_Problem description_:
Please copy out the lines in the entries that contain "swatch".
───── Given information
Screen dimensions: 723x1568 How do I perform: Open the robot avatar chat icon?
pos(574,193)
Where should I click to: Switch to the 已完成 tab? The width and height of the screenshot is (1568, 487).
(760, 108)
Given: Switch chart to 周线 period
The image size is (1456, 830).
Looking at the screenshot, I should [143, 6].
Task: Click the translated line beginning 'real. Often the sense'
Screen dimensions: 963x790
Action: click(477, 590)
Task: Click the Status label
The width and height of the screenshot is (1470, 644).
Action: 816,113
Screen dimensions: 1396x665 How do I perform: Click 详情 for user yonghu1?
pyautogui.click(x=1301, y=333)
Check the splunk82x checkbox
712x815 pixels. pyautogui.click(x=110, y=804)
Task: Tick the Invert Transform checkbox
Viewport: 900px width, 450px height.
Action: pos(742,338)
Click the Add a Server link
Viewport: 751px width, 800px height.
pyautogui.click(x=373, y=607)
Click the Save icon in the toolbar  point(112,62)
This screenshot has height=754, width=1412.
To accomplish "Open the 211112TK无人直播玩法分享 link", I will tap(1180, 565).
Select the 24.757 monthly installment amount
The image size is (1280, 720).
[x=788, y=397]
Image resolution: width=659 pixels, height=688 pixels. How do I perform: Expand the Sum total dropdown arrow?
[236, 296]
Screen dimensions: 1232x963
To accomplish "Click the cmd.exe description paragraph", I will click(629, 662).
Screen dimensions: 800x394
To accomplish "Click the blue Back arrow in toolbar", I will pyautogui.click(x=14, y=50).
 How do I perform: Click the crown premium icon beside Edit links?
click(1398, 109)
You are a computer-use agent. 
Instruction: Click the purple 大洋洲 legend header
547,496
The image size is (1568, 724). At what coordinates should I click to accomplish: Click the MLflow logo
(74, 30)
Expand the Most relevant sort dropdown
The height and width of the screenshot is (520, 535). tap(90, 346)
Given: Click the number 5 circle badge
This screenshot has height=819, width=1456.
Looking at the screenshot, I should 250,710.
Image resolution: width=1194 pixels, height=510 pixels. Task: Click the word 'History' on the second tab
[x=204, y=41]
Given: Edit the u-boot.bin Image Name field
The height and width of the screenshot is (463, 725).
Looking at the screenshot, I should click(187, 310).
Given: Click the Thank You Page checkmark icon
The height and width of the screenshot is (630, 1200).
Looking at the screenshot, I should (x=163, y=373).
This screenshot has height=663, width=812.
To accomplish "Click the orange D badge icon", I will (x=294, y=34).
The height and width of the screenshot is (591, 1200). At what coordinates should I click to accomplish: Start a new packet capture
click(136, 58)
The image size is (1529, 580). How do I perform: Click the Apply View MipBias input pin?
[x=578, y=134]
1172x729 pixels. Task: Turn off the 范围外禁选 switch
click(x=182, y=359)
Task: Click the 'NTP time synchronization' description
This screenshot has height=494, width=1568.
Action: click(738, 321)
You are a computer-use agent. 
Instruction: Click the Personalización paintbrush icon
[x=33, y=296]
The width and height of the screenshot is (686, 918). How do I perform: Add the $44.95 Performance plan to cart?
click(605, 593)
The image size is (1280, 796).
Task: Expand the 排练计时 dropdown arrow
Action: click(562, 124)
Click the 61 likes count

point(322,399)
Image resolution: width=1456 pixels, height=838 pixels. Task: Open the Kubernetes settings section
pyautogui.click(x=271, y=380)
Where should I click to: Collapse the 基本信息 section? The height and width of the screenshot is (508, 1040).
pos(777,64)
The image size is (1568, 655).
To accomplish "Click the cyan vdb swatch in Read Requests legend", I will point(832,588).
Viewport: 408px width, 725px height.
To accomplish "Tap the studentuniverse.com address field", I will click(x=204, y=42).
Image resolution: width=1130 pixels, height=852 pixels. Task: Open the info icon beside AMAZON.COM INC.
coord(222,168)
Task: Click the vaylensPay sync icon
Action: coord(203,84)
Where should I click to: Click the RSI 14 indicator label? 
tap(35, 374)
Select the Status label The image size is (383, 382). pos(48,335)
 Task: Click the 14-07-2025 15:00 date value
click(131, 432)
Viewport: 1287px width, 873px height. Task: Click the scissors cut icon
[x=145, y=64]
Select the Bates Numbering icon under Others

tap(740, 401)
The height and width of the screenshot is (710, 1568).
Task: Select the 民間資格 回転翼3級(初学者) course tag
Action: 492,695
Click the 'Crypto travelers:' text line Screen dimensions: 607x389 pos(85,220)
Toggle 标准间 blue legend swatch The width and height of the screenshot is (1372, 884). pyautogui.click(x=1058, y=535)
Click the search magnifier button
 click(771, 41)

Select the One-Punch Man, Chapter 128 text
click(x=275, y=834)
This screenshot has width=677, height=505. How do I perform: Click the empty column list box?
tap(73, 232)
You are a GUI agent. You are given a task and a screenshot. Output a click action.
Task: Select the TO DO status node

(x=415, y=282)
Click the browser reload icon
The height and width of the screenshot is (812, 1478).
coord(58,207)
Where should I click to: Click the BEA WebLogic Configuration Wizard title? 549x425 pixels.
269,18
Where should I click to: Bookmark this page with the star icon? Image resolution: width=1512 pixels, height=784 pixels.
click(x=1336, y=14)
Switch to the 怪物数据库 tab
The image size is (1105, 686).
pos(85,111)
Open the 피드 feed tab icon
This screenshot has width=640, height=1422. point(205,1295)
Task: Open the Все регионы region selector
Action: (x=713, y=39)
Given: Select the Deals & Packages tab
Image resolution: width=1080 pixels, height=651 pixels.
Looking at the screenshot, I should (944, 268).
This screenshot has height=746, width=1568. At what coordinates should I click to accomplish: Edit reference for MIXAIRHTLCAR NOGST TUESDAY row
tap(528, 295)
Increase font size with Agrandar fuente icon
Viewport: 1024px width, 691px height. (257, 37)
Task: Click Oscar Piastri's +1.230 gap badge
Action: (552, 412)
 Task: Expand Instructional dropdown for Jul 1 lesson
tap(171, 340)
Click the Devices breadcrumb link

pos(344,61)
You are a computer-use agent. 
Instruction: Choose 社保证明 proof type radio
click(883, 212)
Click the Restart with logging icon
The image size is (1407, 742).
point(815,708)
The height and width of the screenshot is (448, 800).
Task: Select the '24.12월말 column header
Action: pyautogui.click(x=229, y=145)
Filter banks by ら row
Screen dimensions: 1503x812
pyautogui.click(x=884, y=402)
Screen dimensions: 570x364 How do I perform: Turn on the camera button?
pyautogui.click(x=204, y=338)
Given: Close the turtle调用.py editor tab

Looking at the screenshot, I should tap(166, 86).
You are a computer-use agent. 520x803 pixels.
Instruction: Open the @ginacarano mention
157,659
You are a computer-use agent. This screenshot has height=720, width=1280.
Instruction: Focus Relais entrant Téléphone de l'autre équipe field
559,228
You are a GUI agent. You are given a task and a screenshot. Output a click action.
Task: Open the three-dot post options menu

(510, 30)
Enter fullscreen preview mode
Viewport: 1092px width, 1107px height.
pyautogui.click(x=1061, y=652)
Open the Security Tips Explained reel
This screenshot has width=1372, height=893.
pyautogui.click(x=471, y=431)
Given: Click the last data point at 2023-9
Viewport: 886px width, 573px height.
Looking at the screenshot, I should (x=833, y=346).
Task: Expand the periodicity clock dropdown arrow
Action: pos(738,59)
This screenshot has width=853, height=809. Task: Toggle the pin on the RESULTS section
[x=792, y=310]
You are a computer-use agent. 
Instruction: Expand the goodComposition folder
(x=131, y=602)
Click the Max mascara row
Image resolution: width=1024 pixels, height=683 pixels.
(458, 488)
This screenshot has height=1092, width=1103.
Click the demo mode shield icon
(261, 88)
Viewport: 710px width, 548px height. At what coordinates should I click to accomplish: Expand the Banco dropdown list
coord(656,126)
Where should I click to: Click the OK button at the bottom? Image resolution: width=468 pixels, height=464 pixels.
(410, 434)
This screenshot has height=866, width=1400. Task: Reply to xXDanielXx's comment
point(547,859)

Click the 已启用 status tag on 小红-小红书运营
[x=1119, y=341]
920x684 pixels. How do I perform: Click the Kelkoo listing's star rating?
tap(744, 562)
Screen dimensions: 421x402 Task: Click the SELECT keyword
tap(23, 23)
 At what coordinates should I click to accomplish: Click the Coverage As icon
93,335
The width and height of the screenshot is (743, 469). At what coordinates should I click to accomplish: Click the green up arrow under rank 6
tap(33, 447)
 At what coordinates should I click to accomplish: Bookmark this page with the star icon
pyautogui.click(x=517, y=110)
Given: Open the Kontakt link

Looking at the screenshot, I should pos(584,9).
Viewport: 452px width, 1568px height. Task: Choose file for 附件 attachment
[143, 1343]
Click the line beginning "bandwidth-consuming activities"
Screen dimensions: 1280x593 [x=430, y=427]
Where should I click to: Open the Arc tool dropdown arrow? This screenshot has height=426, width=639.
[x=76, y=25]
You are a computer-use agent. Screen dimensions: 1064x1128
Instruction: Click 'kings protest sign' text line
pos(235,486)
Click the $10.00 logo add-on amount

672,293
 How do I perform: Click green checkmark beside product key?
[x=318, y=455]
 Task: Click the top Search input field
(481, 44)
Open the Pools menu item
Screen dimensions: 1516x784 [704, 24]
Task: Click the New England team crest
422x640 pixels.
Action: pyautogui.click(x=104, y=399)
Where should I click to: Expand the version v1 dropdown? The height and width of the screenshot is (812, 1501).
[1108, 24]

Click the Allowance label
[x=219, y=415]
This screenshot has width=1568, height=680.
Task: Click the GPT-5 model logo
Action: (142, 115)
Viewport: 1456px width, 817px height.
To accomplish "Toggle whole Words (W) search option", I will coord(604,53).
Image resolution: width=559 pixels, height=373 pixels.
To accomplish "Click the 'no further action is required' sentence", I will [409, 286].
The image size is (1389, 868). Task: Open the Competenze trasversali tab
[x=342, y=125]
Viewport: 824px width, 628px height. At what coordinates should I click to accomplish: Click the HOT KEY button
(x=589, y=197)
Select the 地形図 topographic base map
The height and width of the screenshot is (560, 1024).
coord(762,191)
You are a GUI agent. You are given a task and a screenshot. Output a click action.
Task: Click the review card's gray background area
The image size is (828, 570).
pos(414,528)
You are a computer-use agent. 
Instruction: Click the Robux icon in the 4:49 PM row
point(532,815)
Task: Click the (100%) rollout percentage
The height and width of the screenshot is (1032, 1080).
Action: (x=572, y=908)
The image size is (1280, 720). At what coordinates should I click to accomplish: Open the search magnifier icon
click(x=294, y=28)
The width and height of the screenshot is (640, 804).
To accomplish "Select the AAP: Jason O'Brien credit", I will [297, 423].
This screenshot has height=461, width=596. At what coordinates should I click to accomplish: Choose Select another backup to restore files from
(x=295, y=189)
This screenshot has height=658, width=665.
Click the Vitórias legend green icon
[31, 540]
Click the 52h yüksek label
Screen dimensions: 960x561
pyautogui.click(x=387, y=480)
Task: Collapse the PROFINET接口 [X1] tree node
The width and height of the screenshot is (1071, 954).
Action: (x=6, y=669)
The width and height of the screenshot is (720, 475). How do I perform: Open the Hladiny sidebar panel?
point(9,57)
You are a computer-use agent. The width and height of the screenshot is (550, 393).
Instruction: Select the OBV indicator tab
──────────
_Solved exercise_:
To accomplish "Click the cyan vdb swatch in Read Requests legend", I will point(832,588).
Toggle 标准间 blue legend swatch The width and height of the screenshot is (1372, 884). pyautogui.click(x=1058, y=535)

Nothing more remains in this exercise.